A digital to time converter (DTC) is an electrical circuit that translates a digital bit stream into an outgoing waveform. Typical DTCs, for example, convert a digital bit stream of logical “1”s and “0”s into an outgoing waveform such that the frequency and/or phase of the waveform varies in time to mirror the bit-pattern of the incoming digital bit stream.
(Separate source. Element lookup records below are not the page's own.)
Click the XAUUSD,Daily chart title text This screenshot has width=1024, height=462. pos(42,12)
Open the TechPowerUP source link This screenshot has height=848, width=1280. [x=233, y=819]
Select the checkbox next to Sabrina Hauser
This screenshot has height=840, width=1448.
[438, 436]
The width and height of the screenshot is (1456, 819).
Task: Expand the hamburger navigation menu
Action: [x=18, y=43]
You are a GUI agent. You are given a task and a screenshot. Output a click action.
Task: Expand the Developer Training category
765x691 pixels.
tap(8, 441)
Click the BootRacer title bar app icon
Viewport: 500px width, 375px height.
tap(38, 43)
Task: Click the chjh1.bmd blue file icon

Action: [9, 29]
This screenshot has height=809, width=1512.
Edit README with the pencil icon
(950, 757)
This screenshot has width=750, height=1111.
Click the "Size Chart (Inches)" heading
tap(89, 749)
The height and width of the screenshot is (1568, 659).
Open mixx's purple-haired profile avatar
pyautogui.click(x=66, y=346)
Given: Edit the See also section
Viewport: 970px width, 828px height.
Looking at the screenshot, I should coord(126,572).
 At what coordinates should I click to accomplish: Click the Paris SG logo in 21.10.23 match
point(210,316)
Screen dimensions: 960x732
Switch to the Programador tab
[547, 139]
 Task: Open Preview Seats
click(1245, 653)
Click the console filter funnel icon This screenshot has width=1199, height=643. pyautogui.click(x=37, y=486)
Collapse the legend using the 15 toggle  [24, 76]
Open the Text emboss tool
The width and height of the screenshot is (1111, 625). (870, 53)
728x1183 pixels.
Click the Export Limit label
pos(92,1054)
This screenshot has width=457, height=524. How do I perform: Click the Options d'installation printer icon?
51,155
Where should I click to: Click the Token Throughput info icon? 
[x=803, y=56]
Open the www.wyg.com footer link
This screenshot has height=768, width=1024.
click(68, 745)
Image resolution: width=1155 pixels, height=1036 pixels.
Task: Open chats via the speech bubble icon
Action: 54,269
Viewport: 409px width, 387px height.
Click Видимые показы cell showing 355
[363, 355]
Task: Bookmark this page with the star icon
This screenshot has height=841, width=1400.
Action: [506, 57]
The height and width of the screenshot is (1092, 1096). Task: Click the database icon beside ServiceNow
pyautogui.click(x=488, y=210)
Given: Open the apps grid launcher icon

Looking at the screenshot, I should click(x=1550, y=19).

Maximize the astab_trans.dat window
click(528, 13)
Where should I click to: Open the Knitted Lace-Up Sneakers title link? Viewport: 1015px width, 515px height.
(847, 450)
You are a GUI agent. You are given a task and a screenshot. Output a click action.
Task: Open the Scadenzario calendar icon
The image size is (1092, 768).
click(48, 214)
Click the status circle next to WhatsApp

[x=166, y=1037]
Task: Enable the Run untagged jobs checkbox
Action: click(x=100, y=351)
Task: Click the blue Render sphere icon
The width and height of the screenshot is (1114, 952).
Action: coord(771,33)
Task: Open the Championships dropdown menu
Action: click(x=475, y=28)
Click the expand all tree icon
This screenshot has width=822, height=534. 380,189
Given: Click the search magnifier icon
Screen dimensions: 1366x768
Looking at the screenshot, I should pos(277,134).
A building block of a DTC is the phase multiplexer. The phase multiplexer is used to select dynamically between input phases (e.g. produced by phase locked loops “PLLs”) according to the modulation and without introducing glitches. Moreover, the phase multiplexer must be able to unwrap the phase (producing an output waveform that may have a delay larger than 1 clock period compared to the input unmodulated clock). The unwrapping is necessary to mimic the PLL behavior as a frequency modulator, and to ensure low out of band noise in the transmit output spectrum. The phase multiplexer achieves phase unwrapping by being able to cyclically select phases based within a period of the input clock.
Conventional phase multiplexers have relatively complicated architectures. Such complicated architectures are required because conventional phase multiplexers generally must change the selection for the phase twice every local oscillator period (e.g., 200 ps @2.5 GHz, or even a shorter time in presence of phase modulation). Furthermore, the architectures are complicated because it is known that conventional phase multiplexers create duty cycle modulation that requires correction by otherwise superfluous circuitry or functionality.